EXERCISE
Without omitting anything, return the records precisely as given.

(DATA SUPPLIED)

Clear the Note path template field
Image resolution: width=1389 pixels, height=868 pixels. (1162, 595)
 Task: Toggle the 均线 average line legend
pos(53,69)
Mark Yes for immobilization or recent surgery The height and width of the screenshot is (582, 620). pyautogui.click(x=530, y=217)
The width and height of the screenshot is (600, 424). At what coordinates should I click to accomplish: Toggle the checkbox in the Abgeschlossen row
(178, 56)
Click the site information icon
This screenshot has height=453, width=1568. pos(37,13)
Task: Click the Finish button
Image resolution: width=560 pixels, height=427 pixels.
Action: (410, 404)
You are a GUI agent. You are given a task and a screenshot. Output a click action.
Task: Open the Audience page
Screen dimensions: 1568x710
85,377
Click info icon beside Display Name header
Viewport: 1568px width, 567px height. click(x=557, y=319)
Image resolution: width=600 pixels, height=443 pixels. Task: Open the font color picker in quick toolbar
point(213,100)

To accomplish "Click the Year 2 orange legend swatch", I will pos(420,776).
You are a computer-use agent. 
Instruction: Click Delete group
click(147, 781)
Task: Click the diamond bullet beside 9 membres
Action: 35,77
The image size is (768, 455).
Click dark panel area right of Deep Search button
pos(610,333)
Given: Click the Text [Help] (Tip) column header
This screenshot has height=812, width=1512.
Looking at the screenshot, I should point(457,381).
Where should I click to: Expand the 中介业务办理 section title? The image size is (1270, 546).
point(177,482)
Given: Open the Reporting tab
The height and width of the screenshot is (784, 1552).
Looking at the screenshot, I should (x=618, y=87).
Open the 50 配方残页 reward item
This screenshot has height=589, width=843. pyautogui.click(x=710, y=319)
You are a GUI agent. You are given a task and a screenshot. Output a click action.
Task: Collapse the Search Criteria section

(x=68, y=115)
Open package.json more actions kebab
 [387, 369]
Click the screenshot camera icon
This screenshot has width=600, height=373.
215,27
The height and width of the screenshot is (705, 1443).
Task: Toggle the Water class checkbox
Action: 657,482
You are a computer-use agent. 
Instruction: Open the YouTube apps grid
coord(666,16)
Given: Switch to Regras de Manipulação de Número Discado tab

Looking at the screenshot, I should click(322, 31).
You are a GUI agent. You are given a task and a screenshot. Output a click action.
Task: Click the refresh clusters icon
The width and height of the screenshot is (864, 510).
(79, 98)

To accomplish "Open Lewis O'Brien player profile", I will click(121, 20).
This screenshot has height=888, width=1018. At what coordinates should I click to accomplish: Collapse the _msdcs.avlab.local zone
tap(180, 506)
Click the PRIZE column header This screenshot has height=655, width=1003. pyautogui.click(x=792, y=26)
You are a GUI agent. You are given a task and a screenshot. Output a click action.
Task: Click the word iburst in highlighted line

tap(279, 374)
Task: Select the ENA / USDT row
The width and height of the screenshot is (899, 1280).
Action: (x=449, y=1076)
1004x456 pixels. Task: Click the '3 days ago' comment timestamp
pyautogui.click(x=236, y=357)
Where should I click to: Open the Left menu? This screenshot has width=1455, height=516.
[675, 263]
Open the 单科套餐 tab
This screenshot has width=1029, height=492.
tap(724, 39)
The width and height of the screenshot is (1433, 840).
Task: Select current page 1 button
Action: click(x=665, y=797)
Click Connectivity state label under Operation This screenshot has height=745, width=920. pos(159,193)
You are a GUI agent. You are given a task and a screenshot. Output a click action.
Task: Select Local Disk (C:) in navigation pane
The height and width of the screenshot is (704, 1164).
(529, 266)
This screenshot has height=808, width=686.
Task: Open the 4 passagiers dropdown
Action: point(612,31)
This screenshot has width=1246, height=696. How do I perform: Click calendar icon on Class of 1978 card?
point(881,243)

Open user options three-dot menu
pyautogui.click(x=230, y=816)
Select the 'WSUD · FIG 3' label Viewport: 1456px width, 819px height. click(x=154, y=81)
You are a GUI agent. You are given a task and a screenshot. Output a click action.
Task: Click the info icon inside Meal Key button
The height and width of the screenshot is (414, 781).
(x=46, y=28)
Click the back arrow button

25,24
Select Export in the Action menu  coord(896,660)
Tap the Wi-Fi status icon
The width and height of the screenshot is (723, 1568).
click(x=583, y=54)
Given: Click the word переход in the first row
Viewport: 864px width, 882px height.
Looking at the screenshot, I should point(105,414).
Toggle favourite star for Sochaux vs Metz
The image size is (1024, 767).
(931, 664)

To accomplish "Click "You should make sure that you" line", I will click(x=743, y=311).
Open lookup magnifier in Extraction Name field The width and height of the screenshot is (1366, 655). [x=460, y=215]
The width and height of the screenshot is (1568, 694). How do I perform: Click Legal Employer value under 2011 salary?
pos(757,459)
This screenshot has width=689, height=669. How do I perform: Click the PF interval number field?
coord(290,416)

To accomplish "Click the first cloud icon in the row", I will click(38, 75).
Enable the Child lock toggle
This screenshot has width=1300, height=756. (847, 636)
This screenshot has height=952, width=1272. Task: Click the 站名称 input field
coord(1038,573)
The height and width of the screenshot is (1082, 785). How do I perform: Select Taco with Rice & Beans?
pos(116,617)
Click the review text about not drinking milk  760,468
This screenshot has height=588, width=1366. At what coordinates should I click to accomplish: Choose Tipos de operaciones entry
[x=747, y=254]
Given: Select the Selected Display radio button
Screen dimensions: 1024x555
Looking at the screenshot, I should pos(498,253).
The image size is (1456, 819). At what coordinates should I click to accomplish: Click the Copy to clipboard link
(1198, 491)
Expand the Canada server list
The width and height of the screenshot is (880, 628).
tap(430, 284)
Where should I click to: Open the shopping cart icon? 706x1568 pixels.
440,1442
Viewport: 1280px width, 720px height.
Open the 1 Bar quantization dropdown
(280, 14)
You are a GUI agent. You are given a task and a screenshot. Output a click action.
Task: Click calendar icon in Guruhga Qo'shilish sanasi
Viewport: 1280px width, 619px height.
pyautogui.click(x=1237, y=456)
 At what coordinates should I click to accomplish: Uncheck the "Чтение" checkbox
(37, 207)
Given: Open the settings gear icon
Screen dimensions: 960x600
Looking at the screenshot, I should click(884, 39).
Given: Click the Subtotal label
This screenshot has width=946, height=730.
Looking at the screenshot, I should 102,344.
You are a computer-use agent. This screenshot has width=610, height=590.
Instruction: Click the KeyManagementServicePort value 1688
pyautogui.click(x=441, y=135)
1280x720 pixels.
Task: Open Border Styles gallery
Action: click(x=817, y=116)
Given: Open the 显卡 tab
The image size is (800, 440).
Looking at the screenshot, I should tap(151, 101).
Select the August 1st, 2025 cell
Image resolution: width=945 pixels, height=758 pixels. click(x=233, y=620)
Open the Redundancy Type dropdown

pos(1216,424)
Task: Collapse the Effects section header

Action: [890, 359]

(End DATA SUPPLIED)

OUTPUT FOR THIS EXERCISE
Clear the Note path template field
Image resolution: width=1389 pixels, height=868 pixels. (1162, 595)
 Task: Toggle the 均线 average line legend
pos(53,69)
Mark Yes for immobilization or recent surgery The height and width of the screenshot is (582, 620). pyautogui.click(x=530, y=217)
The width and height of the screenshot is (600, 424). At what coordinates should I click to accomplish: Toggle the checkbox in the Abgeschlossen row
(178, 56)
Click the site information icon
This screenshot has height=453, width=1568. pos(37,13)
Task: Click the Finish button
Image resolution: width=560 pixels, height=427 pixels.
Action: (410, 404)
You are a GUI agent. You are given a task and a screenshot. Output a click action.
Task: Open the Audience page
Screen dimensions: 1568x710
85,377
Click info icon beside Display Name header
Viewport: 1568px width, 567px height. click(x=557, y=319)
Image resolution: width=600 pixels, height=443 pixels. Task: Open the font color picker in quick toolbar
point(213,100)

To accomplish "Click the Year 2 orange legend swatch", I will pos(420,776).
You are a computer-use agent. 
Instruction: Click Delete group
click(147, 781)
Task: Click the diamond bullet beside 9 membres
Action: 35,77
The image size is (768, 455).
Click dark panel area right of Deep Search button
pos(610,333)
Given: Click the Text [Help] (Tip) column header
This screenshot has height=812, width=1512.
Looking at the screenshot, I should point(457,381).
Where should I click to: Expand the 中介业务办理 section title? The image size is (1270, 546).
point(177,482)
Given: Open the Reporting tab
The height and width of the screenshot is (784, 1552).
Looking at the screenshot, I should (x=618, y=87).
Open the 50 配方残页 reward item
This screenshot has height=589, width=843. pyautogui.click(x=710, y=319)
You are a GUI agent. You are given a task and a screenshot. Output a click action.
Task: Collapse the Search Criteria section

(x=68, y=115)
Open package.json more actions kebab
 [387, 369]
Click the screenshot camera icon
This screenshot has width=600, height=373.
215,27
The height and width of the screenshot is (705, 1443).
Task: Toggle the Water class checkbox
Action: 657,482
You are a computer-use agent. 
Instruction: Open the YouTube apps grid
coord(666,16)
Given: Switch to Regras de Manipulação de Número Discado tab

Looking at the screenshot, I should click(322, 31).
You are a GUI agent. You are given a task and a screenshot. Output a click action.
Task: Click the refresh clusters icon
The width and height of the screenshot is (864, 510).
(79, 98)

To accomplish "Open Lewis O'Brien player profile", I will click(121, 20).
This screenshot has height=888, width=1018. At what coordinates should I click to accomplish: Collapse the _msdcs.avlab.local zone
tap(180, 506)
Click the PRIZE column header This screenshot has height=655, width=1003. pyautogui.click(x=792, y=26)
You are a GUI agent. You are given a task and a screenshot. Output a click action.
Task: Click the word iburst in highlighted line

tap(279, 374)
Task: Select the ENA / USDT row
The width and height of the screenshot is (899, 1280).
Action: (x=449, y=1076)
1004x456 pixels. Task: Click the '3 days ago' comment timestamp
pyautogui.click(x=236, y=357)
Where should I click to: Open the Left menu? This screenshot has width=1455, height=516.
[675, 263]
Open the 单科套餐 tab
This screenshot has width=1029, height=492.
tap(724, 39)
The width and height of the screenshot is (1433, 840).
Task: Select current page 1 button
Action: click(x=665, y=797)
Click Connectivity state label under Operation This screenshot has height=745, width=920. pos(159,193)
You are a GUI agent. You are given a task and a screenshot. Output a click action.
Task: Select Local Disk (C:) in navigation pane
The height and width of the screenshot is (704, 1164).
(529, 266)
This screenshot has height=808, width=686.
Task: Open the 4 passagiers dropdown
Action: point(612,31)
This screenshot has width=1246, height=696. How do I perform: Click calendar icon on Class of 1978 card?
point(881,243)

Open user options three-dot menu
pyautogui.click(x=230, y=816)
Select the 'WSUD · FIG 3' label Viewport: 1456px width, 819px height. click(x=154, y=81)
You are a GUI agent. You are given a task and a screenshot. Output a click action.
Task: Click the info icon inside Meal Key button
The height and width of the screenshot is (414, 781).
(x=46, y=28)
Click the back arrow button

25,24
Select Export in the Action menu  coord(896,660)
Tap the Wi-Fi status icon
The width and height of the screenshot is (723, 1568).
click(x=583, y=54)
Given: Click the word переход in the first row
Viewport: 864px width, 882px height.
Looking at the screenshot, I should point(105,414).
Toggle favourite star for Sochaux vs Metz
The image size is (1024, 767).
(931, 664)

To accomplish "Click "You should make sure that you" line", I will click(x=743, y=311).
Open lookup magnifier in Extraction Name field The width and height of the screenshot is (1366, 655). [x=460, y=215]
The width and height of the screenshot is (1568, 694). How do I perform: Click Legal Employer value under 2011 salary?
pos(757,459)
This screenshot has width=689, height=669. How do I perform: Click the PF interval number field?
coord(290,416)

To accomplish "Click the first cloud icon in the row", I will click(38, 75).
Enable the Child lock toggle
This screenshot has width=1300, height=756. (847, 636)
This screenshot has height=952, width=1272. Task: Click the 站名称 input field
coord(1038,573)
The height and width of the screenshot is (1082, 785). How do I perform: Select Taco with Rice & Beans?
pos(116,617)
Click the review text about not drinking milk  760,468
This screenshot has height=588, width=1366. At what coordinates should I click to accomplish: Choose Tipos de operaciones entry
[x=747, y=254]
Given: Select the Selected Display radio button
Screen dimensions: 1024x555
Looking at the screenshot, I should pos(498,253).
The image size is (1456, 819). At what coordinates should I click to accomplish: Click the Copy to clipboard link
(1198, 491)
Expand the Canada server list
The width and height of the screenshot is (880, 628).
tap(430, 284)
Where should I click to: Open the shopping cart icon? 706x1568 pixels.
440,1442
Viewport: 1280px width, 720px height.
Open the 1 Bar quantization dropdown
(280, 14)
You are a GUI agent. You are given a task and a screenshot. Output a click action.
Task: Click calendar icon in Guruhga Qo'shilish sanasi
Viewport: 1280px width, 619px height.
pyautogui.click(x=1237, y=456)
 At what coordinates should I click to accomplish: Uncheck the "Чтение" checkbox
(37, 207)
Given: Open the settings gear icon
Screen dimensions: 960x600
Looking at the screenshot, I should click(884, 39).
Given: Click the Subtotal label
This screenshot has width=946, height=730.
Looking at the screenshot, I should 102,344.
You are a computer-use agent. This screenshot has width=610, height=590.
Instruction: Click the KeyManagementServicePort value 1688
pyautogui.click(x=441, y=135)
1280x720 pixels.
Task: Open Border Styles gallery
Action: click(x=817, y=116)
Given: Open the 显卡 tab
The image size is (800, 440).
Looking at the screenshot, I should tap(151, 101).
Select the August 1st, 2025 cell
Image resolution: width=945 pixels, height=758 pixels. click(x=233, y=620)
Open the Redundancy Type dropdown

pos(1216,424)
Task: Collapse the Effects section header

Action: [890, 359]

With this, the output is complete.